Lockport Union-Sun & Journal — After 15 years of successfully putting needy families in their first homes, the Lockport Habitat for Humanity is silent this summer.
There are no clients.
Property has been donated. Valu Home Centers is pitching in with a fund drive and the multi-church effort has volunteers to help with the work.
The non-profit, non-government Christian housing ministry has worked for 15 families in Eastern Niagara County, city and suburbs. Houses have been built in the City of Lockport and the towns of Lockport, Newfane, Cambria, Somerset and Royalton.
Habitat homeowners pay no interest on their no-profit mortgages.
Certainly there must be families in Eastern Niagara County who would love to have their own home for the first time. Why are there no clients?
Norm Kahler, the vice president of Lockport Habitat, explained that there have been applicants. However, the applicants have not been able to meet the criteria.

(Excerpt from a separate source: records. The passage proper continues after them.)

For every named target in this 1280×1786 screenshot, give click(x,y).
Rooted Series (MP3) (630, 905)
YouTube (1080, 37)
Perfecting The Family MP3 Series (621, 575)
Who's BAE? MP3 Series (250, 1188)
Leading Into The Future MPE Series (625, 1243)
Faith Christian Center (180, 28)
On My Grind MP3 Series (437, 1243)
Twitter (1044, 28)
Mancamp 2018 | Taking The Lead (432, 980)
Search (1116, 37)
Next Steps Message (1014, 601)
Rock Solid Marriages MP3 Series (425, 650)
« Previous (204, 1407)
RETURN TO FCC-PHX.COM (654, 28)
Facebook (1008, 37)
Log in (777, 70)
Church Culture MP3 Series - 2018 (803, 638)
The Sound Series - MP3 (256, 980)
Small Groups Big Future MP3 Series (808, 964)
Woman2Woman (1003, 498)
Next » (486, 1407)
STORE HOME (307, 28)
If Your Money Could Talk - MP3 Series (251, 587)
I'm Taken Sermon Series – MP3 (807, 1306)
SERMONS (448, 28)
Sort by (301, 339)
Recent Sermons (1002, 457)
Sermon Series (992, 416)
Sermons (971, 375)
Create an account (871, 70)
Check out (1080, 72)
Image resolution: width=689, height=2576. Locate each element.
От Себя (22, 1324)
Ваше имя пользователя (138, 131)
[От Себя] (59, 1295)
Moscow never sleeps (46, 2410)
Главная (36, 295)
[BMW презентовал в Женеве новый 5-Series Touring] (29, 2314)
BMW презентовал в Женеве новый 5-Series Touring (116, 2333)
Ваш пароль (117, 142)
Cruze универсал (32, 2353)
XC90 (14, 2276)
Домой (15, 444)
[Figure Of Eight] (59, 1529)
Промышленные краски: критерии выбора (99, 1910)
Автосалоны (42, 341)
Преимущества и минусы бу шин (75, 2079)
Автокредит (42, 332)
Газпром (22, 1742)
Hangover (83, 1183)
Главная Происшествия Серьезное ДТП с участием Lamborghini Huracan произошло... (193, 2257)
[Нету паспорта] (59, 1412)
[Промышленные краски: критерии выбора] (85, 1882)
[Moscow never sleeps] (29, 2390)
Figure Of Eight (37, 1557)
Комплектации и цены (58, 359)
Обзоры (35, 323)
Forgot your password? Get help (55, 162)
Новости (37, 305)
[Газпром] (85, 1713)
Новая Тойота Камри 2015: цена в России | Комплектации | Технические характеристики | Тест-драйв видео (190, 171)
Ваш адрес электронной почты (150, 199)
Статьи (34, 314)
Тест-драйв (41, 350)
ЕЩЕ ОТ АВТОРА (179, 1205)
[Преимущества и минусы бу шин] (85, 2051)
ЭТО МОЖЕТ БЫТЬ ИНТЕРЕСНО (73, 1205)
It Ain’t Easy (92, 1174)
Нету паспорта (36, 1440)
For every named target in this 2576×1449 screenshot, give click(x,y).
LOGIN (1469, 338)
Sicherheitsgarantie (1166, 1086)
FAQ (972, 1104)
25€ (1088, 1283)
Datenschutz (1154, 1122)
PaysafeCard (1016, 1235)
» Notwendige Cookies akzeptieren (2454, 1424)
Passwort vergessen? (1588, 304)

• The Habitat parameters. Applicants must be employed in order to make mortgage payments. But if they make too much, they are not eligible. They can’t make too much, or too little.
• Taxes. A house built for $60,000 may be re-assessed at $90,000 the next year. That would raise taxes 50 percent and put payments out of reach for a person with limited income.
• Debt. Several applicants do not have a good credit rating and may be in too much debt to take on a mortgage.
• Economy. With money tight and unemployment high, renters may fear risking a dive into home ownership.
Sweat equity may or may not be an issue. While volunteers do much of the labor, the home owners and their families and friends are required to put in 500 work hours. Those numbers can vary, but they may be too much of a load for someone already working full-time and family members who may not be too ambitious.
“The volunteers have not been a problem,” said Kahler, who retired as Barker High School principal in 1999. “Lockport is blessed with having some very, very generous people.”
Carl Stieffenhofer, now 84, is on top of the list. A member of St. John the Baptist Church, Stieffenhofer has served as building supervisor for all 15 homes.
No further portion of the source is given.